La Costituzione dichiara inaccettabile la denuncia di Rama contro la regolamentazione dei rifiuti

La Corte costituzionale ha dichiarato la denuncia del presidente Pristina, Progress Rama, inaccettabile contro il regolamento dei rifiuti adottato il 5 dicembre 2024 dall'Assemblea Comunale. Secondo la Costituzione, il regolamento non è né la legge dell'Assemblea del Kosovo né l'atto di governo, ma la sottolegge comunale, e quindi non entra nella sua competenza, [...]
Secondo la Costituzione, il regolamento non è né la legge dell'Assemblea del Kosovo né l'atto del governo, ma la sottolegge comunale, e quindi non entra nella sua competenza, è presentato. Pericolo.
Tuttavia, l'Ufficio giuridico della Commissione Pristina, che autorizza il presidente Rama, ha deciso dal febbraio 2025 di non attuare il regolamento del 5 dicembre. Di conseguenza, i ricavi delle bollette della spazzatura hanno gestito il proprio comune di Pristina, mentre la raccolta della spazzatura ha affidato loro sei aziende private.
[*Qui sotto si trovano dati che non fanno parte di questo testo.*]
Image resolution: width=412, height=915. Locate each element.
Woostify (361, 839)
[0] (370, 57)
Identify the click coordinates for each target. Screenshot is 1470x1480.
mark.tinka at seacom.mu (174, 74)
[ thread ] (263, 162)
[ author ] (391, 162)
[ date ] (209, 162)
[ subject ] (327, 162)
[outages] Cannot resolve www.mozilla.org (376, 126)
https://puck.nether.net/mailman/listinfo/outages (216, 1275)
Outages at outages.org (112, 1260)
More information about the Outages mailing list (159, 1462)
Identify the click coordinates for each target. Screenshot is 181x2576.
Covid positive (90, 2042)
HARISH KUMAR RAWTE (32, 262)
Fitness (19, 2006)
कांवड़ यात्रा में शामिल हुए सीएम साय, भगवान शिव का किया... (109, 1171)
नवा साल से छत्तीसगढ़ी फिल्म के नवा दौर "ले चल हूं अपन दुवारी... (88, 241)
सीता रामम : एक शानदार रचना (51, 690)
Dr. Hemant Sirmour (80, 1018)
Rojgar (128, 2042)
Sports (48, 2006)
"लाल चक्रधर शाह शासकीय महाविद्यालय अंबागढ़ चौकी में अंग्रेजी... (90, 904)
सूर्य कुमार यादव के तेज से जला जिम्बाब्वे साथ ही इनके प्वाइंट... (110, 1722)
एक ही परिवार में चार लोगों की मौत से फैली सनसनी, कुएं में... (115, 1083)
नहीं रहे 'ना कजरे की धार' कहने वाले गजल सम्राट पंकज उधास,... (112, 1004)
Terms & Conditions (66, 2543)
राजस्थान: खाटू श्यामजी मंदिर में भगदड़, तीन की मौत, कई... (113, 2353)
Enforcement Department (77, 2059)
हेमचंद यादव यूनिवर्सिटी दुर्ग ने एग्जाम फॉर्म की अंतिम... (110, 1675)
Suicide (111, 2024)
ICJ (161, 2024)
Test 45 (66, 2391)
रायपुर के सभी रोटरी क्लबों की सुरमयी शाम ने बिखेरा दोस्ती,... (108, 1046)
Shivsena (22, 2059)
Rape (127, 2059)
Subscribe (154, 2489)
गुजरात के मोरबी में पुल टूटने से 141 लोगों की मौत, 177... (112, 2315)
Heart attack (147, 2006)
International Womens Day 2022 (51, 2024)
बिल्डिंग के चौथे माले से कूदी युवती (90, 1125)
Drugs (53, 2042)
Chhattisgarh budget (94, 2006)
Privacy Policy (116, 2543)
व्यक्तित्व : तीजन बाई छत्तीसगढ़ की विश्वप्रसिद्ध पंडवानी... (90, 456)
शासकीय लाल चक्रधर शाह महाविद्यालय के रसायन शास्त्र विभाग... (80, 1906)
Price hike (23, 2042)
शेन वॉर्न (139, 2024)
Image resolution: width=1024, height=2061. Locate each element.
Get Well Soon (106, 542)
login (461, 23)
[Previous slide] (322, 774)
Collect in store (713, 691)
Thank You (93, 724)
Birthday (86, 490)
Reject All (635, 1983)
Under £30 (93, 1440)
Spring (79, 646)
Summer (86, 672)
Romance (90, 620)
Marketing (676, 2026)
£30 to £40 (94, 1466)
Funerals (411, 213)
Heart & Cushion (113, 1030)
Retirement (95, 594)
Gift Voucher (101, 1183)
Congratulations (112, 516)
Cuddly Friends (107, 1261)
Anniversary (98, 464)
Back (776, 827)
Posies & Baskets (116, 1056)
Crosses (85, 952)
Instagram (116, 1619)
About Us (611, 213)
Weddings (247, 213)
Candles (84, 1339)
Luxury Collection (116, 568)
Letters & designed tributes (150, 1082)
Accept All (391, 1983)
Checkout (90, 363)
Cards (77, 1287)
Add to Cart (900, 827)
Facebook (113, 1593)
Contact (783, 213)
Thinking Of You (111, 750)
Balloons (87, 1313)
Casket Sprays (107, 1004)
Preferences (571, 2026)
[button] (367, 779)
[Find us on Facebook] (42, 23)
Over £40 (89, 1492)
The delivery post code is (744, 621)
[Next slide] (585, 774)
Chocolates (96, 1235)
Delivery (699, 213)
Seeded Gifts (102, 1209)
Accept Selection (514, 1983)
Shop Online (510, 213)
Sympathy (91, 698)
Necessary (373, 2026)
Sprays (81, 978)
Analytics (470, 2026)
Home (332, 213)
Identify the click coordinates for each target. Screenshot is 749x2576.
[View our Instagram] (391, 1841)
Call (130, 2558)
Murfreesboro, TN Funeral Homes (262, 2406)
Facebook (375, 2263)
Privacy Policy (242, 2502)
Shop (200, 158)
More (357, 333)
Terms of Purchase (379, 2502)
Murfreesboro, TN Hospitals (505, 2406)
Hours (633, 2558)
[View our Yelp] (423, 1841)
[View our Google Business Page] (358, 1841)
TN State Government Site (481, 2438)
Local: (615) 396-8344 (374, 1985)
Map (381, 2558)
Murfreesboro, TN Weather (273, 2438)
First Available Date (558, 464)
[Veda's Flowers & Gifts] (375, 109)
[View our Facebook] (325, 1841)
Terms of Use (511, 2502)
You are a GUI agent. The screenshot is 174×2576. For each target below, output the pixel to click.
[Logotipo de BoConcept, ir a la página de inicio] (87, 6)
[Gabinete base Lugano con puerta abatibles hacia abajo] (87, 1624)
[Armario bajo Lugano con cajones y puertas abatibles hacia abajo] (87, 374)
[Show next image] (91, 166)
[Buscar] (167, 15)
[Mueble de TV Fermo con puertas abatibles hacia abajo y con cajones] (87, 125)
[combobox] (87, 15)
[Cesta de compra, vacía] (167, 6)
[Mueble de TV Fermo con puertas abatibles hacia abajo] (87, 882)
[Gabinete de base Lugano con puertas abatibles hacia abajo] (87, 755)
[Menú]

MAPL ha ritenuto legale il regolamento, mentre la Corte Suprema ha ordinato al comune di restituire la società “Cleaning” dalla bolletta dei rifiuti di sei mesi.
Questa decisione costituzionale rafforza ulteriormente la posizione della società pubblica “Cleaning” nella gestione dei rifiuti, ma lascia aperto il dibattito politico e giuridico su come il comune di Pristina ha scelto di organizzare questo servizio vitale per i cittadini.